* What the exercise asks *
Every line of the data below that holds the string "will" needs to be reported.

* Dataset content *
···

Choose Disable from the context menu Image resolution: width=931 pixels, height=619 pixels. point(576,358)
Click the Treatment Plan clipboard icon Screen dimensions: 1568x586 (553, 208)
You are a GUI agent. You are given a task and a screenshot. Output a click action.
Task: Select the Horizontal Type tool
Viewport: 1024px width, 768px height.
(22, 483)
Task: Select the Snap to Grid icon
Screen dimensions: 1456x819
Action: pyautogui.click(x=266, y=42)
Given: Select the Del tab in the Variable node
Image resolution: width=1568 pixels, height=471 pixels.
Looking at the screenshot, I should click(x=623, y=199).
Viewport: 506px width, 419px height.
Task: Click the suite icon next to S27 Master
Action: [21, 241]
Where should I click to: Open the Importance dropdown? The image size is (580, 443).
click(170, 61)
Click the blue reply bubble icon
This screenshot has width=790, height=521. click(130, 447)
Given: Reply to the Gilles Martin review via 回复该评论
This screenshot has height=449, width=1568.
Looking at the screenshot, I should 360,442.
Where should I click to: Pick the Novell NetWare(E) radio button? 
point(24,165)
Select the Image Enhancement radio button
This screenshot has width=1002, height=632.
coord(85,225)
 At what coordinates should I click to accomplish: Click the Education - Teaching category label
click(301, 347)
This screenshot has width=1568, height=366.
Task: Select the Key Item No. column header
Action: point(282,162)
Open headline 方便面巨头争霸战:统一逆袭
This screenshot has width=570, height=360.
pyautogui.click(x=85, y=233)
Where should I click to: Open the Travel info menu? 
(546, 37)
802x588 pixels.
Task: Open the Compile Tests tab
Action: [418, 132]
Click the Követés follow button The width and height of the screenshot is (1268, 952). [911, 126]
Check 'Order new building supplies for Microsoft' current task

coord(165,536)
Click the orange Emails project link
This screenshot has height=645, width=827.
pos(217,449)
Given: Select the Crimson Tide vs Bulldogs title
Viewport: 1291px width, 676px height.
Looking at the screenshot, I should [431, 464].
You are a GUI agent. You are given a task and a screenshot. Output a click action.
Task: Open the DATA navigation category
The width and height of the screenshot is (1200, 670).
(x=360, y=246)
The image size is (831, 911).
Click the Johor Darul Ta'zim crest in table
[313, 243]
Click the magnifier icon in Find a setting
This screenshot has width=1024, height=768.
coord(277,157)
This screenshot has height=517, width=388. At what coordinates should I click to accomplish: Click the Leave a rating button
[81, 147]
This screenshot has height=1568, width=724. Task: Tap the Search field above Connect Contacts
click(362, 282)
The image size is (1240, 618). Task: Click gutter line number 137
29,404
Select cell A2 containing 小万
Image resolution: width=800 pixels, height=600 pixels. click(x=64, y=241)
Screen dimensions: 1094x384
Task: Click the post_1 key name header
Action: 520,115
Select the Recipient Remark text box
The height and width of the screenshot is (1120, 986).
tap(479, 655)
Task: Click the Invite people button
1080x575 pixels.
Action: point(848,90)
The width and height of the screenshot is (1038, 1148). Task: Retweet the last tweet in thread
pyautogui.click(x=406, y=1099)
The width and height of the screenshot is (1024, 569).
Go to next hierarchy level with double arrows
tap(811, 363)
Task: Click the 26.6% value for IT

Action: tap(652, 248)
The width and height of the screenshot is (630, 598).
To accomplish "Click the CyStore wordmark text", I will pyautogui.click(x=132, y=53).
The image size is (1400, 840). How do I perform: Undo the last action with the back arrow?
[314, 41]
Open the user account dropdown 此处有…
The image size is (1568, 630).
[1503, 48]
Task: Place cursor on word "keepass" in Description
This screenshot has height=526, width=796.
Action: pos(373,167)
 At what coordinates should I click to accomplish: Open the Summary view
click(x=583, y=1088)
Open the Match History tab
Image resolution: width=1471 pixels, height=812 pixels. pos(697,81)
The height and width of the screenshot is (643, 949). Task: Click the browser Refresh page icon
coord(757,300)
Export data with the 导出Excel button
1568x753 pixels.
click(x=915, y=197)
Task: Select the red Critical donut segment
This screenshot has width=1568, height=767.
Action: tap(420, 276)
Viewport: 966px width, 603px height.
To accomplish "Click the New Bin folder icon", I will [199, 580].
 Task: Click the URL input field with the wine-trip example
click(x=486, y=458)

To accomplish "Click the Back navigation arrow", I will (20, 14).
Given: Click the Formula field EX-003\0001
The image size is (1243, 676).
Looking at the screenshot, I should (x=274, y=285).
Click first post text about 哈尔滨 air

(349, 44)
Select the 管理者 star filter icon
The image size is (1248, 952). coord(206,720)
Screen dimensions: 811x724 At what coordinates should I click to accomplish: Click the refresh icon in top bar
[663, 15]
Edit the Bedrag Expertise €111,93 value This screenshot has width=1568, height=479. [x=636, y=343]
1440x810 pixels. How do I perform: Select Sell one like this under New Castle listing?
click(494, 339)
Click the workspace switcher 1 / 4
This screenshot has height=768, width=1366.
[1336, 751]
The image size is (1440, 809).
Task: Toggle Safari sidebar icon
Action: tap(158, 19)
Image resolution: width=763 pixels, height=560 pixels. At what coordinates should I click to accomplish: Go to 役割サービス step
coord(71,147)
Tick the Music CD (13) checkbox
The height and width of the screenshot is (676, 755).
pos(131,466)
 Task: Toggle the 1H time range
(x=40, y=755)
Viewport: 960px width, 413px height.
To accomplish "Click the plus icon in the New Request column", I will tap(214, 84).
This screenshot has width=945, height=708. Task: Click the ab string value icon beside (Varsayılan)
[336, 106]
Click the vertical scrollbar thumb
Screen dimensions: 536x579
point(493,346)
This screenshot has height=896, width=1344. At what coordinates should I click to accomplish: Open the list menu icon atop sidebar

···

* Problem solution *
To accomplish "Click the CyStore wordmark text", I will pyautogui.click(x=132, y=53).
To accomplish "Click the New Bin folder icon", I will [199, 580].
To accomplish "Click the Back navigation arrow", I will (20, 14).
To accomplish "Click the plus icon in the New Request column", I will tap(214, 84).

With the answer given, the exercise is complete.